冬場であるため日没が早く、つい先月はまだ明るかった時間だったのに道路沿いの魔法による街灯が輝き始めていた。


モーナは手にハァッと白い息を当て、暖めながら道を歩いていると、赤い外套を着た女とぶつかった。


女であるとすぐにわかったのは、足下ばかり見て考え事をしていたモーナが相手の豊満な胸に頭からぶつかったからだ。


「あ、ごめんなさい!考え事してて……」


「あら?モーナちゃんじゃないの!お仕事、お疲れさま。」


ぶつかった相手の顔を見たモーナは驚きのあまり途中で声が出なくなった。


彼女は以前、父と喫茶店で話していた女、ミューであったからだ。


「少し時間ある?おごるわよ?」


「え、えっと……」


「そういえば名前、言ってなかったわね。ミューよ。」


「ミューさん……じゃあ、その、ごちそうになります。」


知らない人について行ってはいけないなど、我々の世界、国でなくても当然の話であるが、モーナはミューを父の昔の知り合いであると聞いており、どことなく抱く親近感、そして何より、まったくもって父が話してくれない、勇者となる以前の彼の話を聞きたいと思い、ミューの誘いに乗ることにしたのであった。

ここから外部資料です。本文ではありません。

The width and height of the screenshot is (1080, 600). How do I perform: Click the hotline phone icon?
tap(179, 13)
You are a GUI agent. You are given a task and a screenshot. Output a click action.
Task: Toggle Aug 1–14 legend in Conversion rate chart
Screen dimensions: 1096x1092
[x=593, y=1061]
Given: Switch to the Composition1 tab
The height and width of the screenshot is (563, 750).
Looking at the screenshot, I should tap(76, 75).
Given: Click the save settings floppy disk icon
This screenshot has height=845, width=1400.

ミューに誘われた酒場で、カウンターに隣り合って座る二人。


「その、父とはどういう関係なんですか?」


「そぉねぇ……義妹(いもうと)、みたいなものかな?」


「妹……?じゃあ、わたしの叔母さんってことですか?」


「オバサンっていうのはちょっと引っかかるけど、まぁ、そんなトコね。」


ちょうどミューが注文したカクテルとモーナの紅茶が届き、互いの杯を軽く当ててそれを飲む。


「お酒じゃなくていいの?」


「お酒は……昔、ちょっと失敗しちゃって。」


ミューからすれば『失敗』とは酒が入って暴れたか、はたまた酷い酔い方をしたと取れるが、モーナの言う『失敗』はセシローに襲われそうになった話だ。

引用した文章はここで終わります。